Material>
═══

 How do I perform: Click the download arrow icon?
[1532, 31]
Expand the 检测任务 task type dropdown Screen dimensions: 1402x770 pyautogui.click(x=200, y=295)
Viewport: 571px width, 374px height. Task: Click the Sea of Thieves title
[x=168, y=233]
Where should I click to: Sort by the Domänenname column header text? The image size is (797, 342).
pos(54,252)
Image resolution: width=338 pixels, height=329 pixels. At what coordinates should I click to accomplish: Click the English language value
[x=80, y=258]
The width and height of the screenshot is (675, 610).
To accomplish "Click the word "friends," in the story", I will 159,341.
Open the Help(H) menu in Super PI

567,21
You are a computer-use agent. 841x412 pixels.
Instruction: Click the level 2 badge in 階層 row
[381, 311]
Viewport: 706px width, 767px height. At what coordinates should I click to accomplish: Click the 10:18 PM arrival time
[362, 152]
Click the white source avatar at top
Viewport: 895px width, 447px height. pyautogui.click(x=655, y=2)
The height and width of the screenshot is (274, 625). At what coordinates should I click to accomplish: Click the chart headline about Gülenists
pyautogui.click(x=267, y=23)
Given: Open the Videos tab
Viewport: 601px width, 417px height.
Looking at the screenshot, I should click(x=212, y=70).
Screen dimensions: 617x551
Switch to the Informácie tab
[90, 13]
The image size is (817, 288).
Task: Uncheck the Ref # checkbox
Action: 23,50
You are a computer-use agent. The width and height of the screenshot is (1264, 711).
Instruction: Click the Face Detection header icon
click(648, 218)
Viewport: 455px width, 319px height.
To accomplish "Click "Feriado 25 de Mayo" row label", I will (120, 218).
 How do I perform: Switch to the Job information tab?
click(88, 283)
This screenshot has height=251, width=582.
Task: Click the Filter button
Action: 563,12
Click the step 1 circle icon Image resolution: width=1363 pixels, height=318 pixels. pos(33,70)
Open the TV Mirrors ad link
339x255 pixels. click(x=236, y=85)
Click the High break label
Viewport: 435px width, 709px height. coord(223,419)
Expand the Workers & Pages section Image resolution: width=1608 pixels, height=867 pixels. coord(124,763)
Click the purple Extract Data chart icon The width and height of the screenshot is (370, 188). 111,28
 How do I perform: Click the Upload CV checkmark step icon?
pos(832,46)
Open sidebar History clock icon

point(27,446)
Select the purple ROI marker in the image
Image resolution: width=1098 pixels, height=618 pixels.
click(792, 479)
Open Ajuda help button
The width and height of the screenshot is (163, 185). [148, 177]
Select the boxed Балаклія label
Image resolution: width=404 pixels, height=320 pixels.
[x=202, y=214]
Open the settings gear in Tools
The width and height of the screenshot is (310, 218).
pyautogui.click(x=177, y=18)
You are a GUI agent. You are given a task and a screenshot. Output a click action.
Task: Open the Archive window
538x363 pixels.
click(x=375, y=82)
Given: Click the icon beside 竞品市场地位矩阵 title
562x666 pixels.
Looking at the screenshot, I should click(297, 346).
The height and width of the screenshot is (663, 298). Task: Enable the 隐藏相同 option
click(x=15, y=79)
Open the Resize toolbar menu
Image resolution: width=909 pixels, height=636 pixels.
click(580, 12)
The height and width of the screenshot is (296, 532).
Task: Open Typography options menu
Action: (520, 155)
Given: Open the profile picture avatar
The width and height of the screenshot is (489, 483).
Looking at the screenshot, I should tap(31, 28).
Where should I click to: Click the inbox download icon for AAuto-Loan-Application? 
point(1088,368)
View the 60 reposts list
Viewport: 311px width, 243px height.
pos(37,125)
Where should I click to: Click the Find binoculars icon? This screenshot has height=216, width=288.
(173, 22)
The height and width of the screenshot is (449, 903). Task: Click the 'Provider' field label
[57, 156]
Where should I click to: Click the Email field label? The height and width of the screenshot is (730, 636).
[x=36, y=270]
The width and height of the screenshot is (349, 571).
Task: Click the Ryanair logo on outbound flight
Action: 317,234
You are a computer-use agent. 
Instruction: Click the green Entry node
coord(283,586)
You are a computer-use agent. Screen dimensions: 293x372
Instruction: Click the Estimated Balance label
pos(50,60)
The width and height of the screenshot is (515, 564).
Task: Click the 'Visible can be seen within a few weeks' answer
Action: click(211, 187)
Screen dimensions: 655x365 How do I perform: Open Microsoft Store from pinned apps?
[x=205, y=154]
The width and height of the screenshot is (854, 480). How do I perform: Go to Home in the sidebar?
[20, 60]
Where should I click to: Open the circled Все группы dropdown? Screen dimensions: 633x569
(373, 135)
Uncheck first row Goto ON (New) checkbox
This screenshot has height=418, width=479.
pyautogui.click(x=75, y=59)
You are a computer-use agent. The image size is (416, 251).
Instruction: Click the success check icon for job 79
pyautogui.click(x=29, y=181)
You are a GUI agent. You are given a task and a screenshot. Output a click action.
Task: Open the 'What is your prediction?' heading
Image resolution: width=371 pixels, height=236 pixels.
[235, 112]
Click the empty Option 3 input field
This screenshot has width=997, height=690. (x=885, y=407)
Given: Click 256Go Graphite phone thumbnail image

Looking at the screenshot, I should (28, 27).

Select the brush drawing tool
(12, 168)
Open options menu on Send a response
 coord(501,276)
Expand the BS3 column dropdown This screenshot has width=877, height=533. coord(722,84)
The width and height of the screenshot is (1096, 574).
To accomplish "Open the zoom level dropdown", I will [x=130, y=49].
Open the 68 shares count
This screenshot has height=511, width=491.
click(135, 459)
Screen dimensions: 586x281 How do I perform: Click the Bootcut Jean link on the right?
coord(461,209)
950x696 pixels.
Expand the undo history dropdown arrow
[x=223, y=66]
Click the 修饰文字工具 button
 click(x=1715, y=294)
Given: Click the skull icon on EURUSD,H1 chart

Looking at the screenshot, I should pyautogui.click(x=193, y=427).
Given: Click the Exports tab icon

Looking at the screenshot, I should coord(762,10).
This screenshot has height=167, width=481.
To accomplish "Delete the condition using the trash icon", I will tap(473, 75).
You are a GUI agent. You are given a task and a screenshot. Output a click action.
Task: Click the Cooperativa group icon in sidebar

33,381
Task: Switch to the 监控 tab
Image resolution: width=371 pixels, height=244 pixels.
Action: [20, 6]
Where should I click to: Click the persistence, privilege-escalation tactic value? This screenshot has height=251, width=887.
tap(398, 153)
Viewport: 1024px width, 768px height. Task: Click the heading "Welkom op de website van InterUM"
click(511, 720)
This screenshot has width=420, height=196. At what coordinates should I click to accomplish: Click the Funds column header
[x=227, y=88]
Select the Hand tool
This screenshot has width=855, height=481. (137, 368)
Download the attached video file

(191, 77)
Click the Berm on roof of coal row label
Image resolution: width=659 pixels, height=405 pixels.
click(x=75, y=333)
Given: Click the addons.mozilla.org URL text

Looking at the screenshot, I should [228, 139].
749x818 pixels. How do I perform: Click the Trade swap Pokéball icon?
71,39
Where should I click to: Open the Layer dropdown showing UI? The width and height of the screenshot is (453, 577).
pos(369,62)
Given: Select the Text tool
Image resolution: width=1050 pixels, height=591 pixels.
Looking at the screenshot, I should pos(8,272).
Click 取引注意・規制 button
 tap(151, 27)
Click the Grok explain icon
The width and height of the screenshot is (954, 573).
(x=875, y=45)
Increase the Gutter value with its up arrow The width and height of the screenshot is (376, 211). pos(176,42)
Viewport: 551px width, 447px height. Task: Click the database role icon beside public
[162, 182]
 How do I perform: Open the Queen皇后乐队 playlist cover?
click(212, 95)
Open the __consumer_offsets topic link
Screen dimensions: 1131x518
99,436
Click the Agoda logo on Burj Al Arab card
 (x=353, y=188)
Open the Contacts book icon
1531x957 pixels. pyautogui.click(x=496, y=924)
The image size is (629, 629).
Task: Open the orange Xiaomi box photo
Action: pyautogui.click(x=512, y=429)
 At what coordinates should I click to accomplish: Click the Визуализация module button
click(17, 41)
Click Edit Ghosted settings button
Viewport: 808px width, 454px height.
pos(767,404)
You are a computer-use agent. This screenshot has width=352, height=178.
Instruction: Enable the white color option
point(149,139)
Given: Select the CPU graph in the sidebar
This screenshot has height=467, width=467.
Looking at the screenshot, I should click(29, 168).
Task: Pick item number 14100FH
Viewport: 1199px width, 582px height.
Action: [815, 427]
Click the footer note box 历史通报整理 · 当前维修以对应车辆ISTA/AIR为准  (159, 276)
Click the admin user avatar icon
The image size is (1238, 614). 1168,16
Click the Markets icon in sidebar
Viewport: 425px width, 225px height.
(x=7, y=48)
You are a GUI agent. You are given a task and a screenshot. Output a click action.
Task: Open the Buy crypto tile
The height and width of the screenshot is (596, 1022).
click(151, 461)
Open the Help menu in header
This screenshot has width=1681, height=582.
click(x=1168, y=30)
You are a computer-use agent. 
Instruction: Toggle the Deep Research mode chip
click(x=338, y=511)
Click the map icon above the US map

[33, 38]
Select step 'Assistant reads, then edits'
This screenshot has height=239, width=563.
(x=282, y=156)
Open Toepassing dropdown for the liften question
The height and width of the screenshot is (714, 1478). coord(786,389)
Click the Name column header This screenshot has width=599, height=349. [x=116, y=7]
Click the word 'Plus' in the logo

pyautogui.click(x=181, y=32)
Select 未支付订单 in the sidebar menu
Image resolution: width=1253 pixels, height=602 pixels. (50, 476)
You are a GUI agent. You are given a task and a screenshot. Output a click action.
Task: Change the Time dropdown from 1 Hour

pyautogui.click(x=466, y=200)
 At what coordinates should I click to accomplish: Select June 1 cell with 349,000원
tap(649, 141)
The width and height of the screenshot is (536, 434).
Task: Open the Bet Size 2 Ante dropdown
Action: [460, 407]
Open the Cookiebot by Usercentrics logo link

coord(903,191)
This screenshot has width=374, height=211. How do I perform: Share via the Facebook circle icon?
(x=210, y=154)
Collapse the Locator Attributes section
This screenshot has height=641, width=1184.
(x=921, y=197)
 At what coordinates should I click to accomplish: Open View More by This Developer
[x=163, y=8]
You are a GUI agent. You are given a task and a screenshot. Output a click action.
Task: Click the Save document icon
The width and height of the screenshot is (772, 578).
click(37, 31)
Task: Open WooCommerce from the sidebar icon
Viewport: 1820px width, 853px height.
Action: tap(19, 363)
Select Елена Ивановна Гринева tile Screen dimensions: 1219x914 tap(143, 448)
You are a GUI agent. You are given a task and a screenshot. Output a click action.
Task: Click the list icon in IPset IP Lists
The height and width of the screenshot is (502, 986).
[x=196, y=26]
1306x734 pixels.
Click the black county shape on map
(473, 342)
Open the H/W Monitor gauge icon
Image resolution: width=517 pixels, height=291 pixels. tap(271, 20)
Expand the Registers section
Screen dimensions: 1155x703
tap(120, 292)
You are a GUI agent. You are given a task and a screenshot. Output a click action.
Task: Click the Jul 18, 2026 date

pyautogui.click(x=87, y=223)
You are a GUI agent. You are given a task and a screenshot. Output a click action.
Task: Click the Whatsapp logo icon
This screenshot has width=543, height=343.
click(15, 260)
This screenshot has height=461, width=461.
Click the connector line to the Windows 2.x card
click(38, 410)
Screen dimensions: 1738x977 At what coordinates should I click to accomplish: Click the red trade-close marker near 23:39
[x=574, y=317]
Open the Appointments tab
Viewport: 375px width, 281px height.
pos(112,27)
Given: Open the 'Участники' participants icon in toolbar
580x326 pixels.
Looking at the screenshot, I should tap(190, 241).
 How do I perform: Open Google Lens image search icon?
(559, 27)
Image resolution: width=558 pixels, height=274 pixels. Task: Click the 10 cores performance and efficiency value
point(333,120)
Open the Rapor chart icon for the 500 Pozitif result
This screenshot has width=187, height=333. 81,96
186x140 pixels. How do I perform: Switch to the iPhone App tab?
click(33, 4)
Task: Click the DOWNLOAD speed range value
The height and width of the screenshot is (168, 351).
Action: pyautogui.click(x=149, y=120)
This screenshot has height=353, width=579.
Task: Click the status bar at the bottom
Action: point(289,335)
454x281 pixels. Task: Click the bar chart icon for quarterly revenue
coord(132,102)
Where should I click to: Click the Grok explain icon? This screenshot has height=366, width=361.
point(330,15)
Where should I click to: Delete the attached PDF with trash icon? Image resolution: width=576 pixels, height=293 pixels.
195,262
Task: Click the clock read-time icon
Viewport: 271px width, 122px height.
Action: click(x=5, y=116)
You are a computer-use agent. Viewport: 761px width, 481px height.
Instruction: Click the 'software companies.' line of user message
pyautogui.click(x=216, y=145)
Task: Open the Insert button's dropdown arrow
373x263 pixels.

═══

Written task>
Reproduce the lines starting with the line with "Task: Click the clock read-time icon" and going on through the line with "pyautogui.click(x=216, y=145)", changing "Viewport" to "Window" and keeping everything else the same.

Correct answer>
Task: Click the clock read-time icon
Window: 271px width, 122px height.
Action: click(x=5, y=116)
You are a computer-use agent. Window: 761px width, 481px height.
Instruction: Click the 'software companies.' line of user message
pyautogui.click(x=216, y=145)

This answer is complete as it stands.